**EXERCISE GOAL**. From the data underneath, reproduce exactly the stretch that begins at the line with "Rugby in Sweden (137, 197)" and ends after the line with "home (123, 2344)".
(RECORDS FOR THIS TASK Opens)
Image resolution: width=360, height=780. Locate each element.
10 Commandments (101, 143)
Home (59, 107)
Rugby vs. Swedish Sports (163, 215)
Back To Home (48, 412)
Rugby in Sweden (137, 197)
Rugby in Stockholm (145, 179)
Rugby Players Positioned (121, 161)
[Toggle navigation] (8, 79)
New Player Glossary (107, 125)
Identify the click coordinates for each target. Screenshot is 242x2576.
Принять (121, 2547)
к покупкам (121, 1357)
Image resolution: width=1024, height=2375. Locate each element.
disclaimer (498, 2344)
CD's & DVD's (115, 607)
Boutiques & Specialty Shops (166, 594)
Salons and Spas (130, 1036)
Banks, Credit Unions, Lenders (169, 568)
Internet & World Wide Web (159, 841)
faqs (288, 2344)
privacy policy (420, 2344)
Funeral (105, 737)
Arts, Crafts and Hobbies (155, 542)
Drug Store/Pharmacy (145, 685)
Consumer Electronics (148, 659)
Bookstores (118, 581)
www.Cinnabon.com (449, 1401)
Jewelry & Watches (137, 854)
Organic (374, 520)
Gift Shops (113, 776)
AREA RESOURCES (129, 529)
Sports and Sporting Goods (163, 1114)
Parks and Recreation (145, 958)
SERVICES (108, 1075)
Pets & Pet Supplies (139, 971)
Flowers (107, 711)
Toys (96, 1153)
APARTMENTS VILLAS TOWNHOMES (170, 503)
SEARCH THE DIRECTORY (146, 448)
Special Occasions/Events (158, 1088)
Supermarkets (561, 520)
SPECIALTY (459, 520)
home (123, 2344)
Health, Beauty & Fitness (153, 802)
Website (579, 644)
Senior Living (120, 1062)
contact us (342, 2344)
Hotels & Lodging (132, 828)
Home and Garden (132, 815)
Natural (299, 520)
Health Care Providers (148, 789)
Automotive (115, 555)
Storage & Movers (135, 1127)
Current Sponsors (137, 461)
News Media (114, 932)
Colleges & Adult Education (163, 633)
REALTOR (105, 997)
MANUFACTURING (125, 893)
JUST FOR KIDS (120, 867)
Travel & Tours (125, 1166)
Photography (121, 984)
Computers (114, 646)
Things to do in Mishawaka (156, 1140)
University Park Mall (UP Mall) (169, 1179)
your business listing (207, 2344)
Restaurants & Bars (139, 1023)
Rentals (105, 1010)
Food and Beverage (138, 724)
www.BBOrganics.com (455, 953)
(RECORDS FOR THIS TASK Closes)
**FINISHED EXERCISE**.
Rugby in Sweden (137, 197)
Rugby in Stockholm (145, 179)
Rugby Players Positioned (121, 161)
[Toggle navigation] (8, 79)
New Player Glossary (107, 125)
Identify the click coordinates for each target. Screenshot is 242x2576.
Принять (121, 2547)
к покупкам (121, 1357)
Image resolution: width=1024, height=2375. Locate each element.
disclaimer (498, 2344)
CD's & DVD's (115, 607)
Boutiques & Specialty Shops (166, 594)
Salons and Spas (130, 1036)
Banks, Credit Unions, Lenders (169, 568)
Internet & World Wide Web (159, 841)
faqs (288, 2344)
privacy policy (420, 2344)
Funeral (105, 737)
Arts, Crafts and Hobbies (155, 542)
Drug Store/Pharmacy (145, 685)
Consumer Electronics (148, 659)
Bookstores (118, 581)
www.Cinnabon.com (449, 1401)
Jewelry & Watches (137, 854)
Organic (374, 520)
Gift Shops (113, 776)
AREA RESOURCES (129, 529)
Sports and Sporting Goods (163, 1114)
Parks and Recreation (145, 958)
SERVICES (108, 1075)
Pets & Pet Supplies (139, 971)
Flowers (107, 711)
Toys (96, 1153)
APARTMENTS VILLAS TOWNHOMES (170, 503)
SEARCH THE DIRECTORY (146, 448)
Special Occasions/Events (158, 1088)
Supermarkets (561, 520)
SPECIALTY (459, 520)
home (123, 2344)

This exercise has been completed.